Access to care is also fracturing along new lines. WHO’s Partnership for Maternal, Newborn and Child Health noted in 2025 that Kenya’s transition from the Linda Mama programme to the new Social Health Insurance Fund has disrupted maternity care access, with early signs of declining skilled birth attendance. That decline falls hardest on a middle tier of women who are neither wealthy enough for private care nor remote enough to have been consistently served by the old system. The 2022 DHS also shows that over one-third of Kenyan pregnant women still do not complete four antenatal visits, with only half of women with no education reaching this minimum compared to more than eight in ten with higher education.
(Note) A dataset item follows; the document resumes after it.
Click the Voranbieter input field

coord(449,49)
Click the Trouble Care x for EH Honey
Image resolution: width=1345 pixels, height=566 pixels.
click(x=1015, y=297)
Age is also a significant factor. The survey shows that women aged 45 to 49 lose more than a third of pregnancies to miscarriage. At under 20, the miscarriage rate is just 4 per cent, with a live birth rate of 93.3 per cent.
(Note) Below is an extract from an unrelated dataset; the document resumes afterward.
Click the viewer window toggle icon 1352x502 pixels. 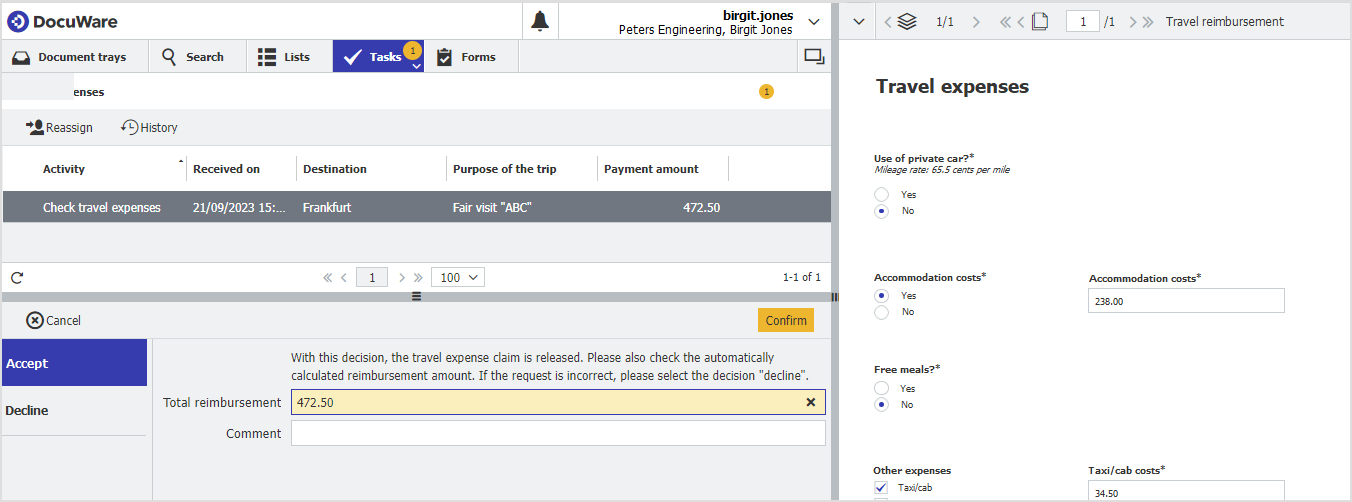tap(813, 57)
Busia’s abortion rate is eight times higher than Kenya’s national average
A separate pattern is emerging in Busia County, which records an induced abortion rate of 5.0 per cent against a national average of 0.6 per cent, eight times the national figure. Kenya’s constitution permits abortion only when a trained health professional deems it necessary for the life or health of the mother. In practice, the law is restrictive.
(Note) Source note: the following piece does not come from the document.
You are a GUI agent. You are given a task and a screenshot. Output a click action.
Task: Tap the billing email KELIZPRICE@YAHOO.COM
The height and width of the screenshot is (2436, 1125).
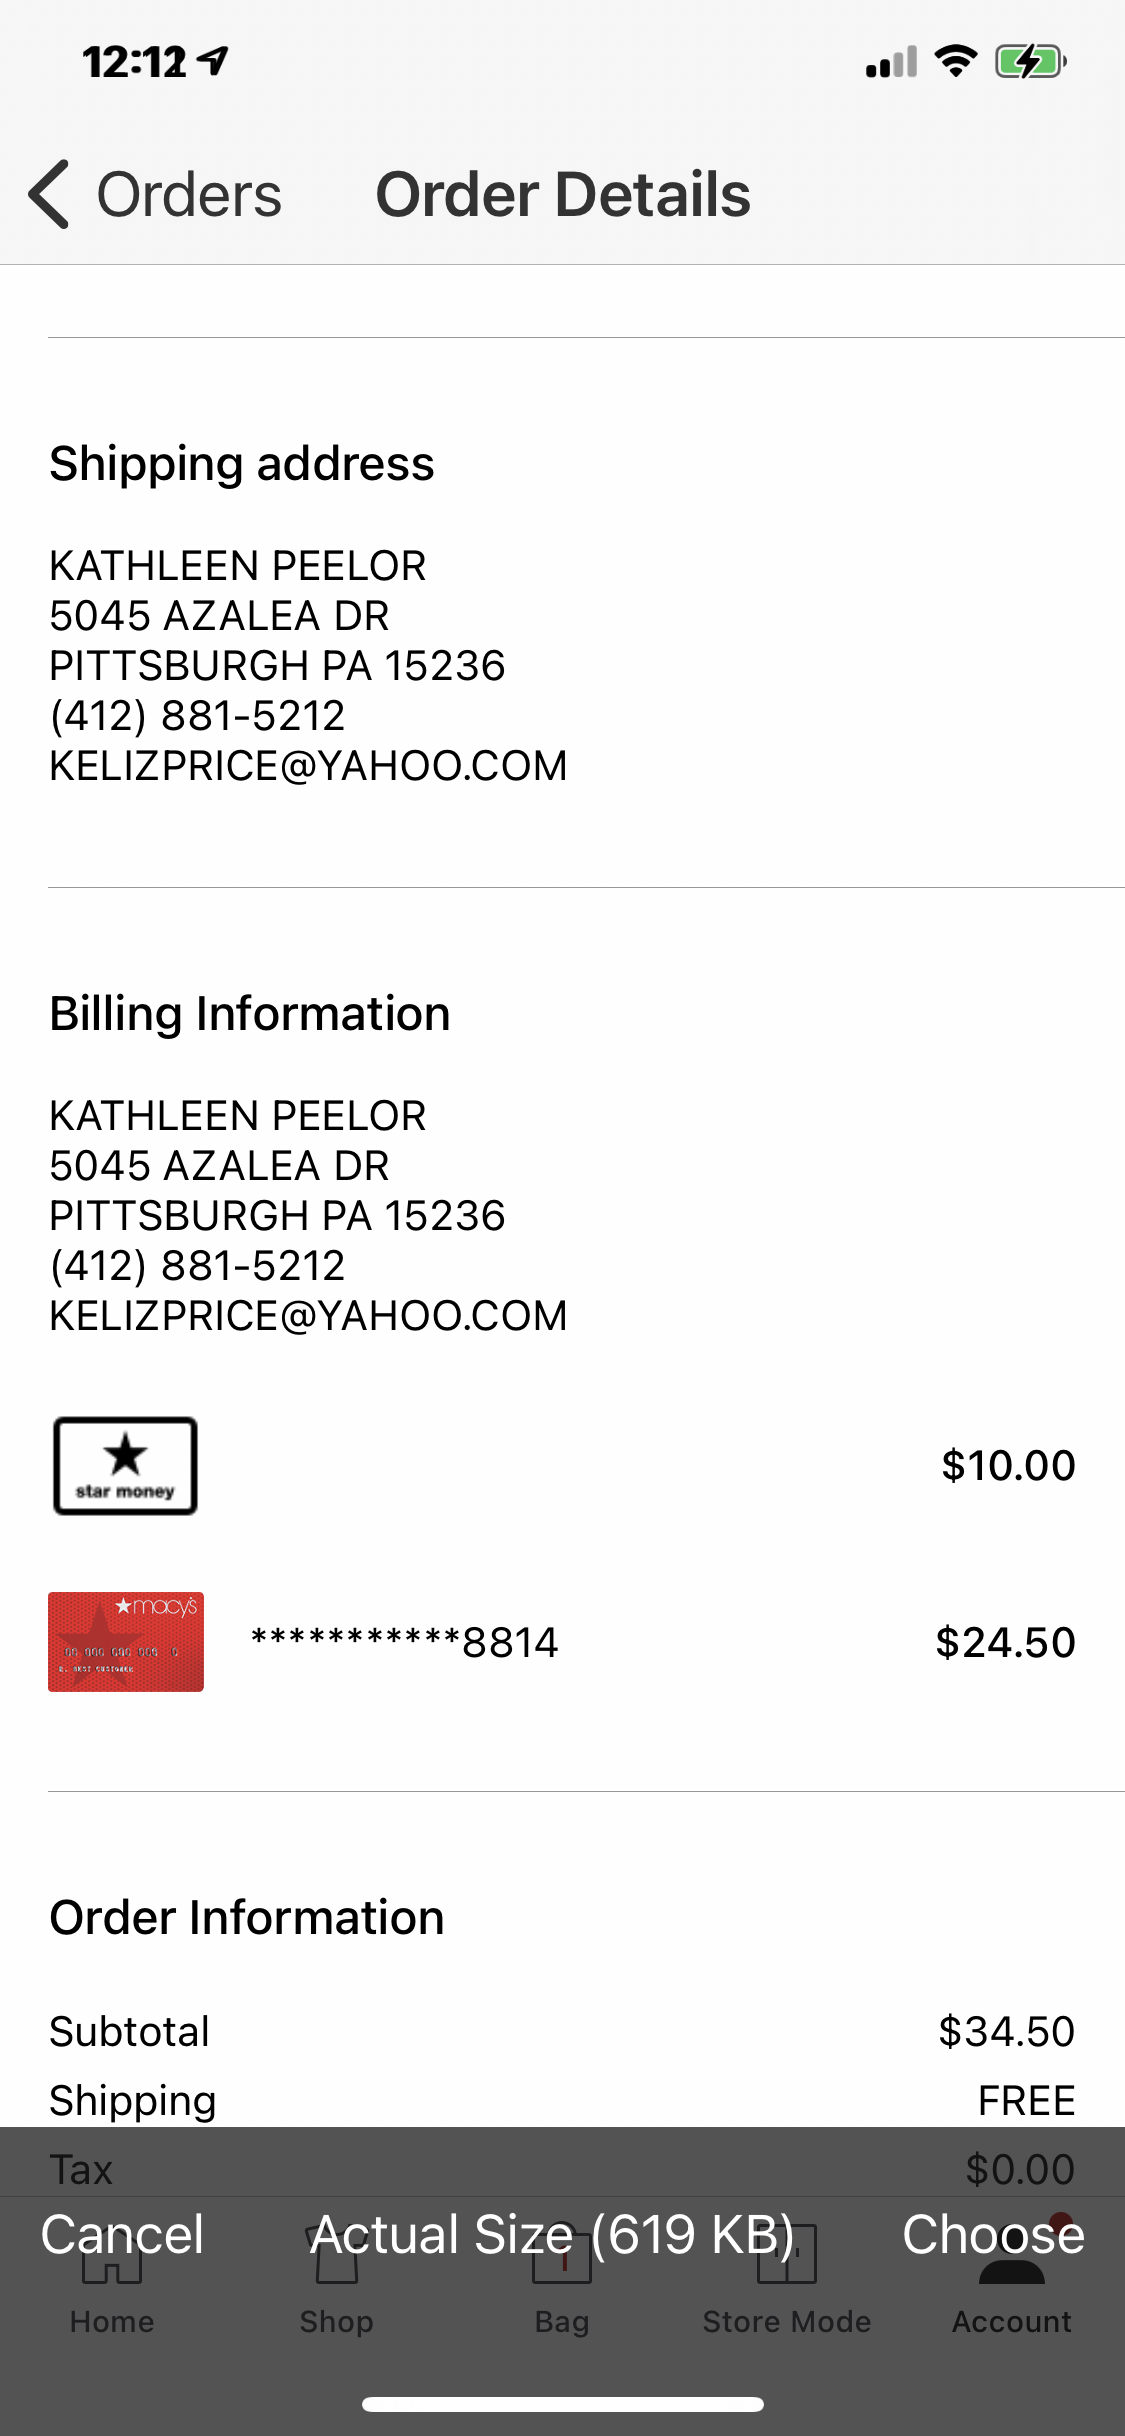click(x=308, y=1316)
Busia, however, shares a busy border crossing with Uganda, where, while abortion law is similarly restrictive on paper, border-town pharmacies and informal providers operate with considerable practical latitude. Cross-border health-seeking is well documented across East Africa, particularly for reproductive and sexual health services that are stigmatised or legally risky at home.
Women with higher pregnancy orders face elevated risks of gestational diabetes, anaemia
The DHS data on pregnancy outcomes by birth order adds a further dimension. First pregnancies achieve a live birth rate of 92.2 per cent and a miscarriage rate of 5.5 per cent, the best outcomes of any group in the dataset. By the fifth or higher pregnancy, live births have fallen to 85.6 per cent, and miscarriage has climbed to 12 per cent.
Women with higher pregnancy orders face elevated risks of gestational diabetes, anaemia, uterine rupture and pregnancy loss globally and in Kenya specifically. Each subsequent pregnancy places greater physiological demand on a body that may also be ageing, nutritionally depleted or under-supported by the health system. Kenya’s family planning messaging has historically focused on reducing total fertility by encouraging smaller families through contraceptive use, but the data suggest the quality of care across all pregnancies deserves equal attention.
The evidence from Kirinyaga, from Kenya’s cities, and from the DHS as a whole points to a crisis in pregnancy outcomes that is poorly understood, inadequately monitored and urgently in need of a coordinated national response.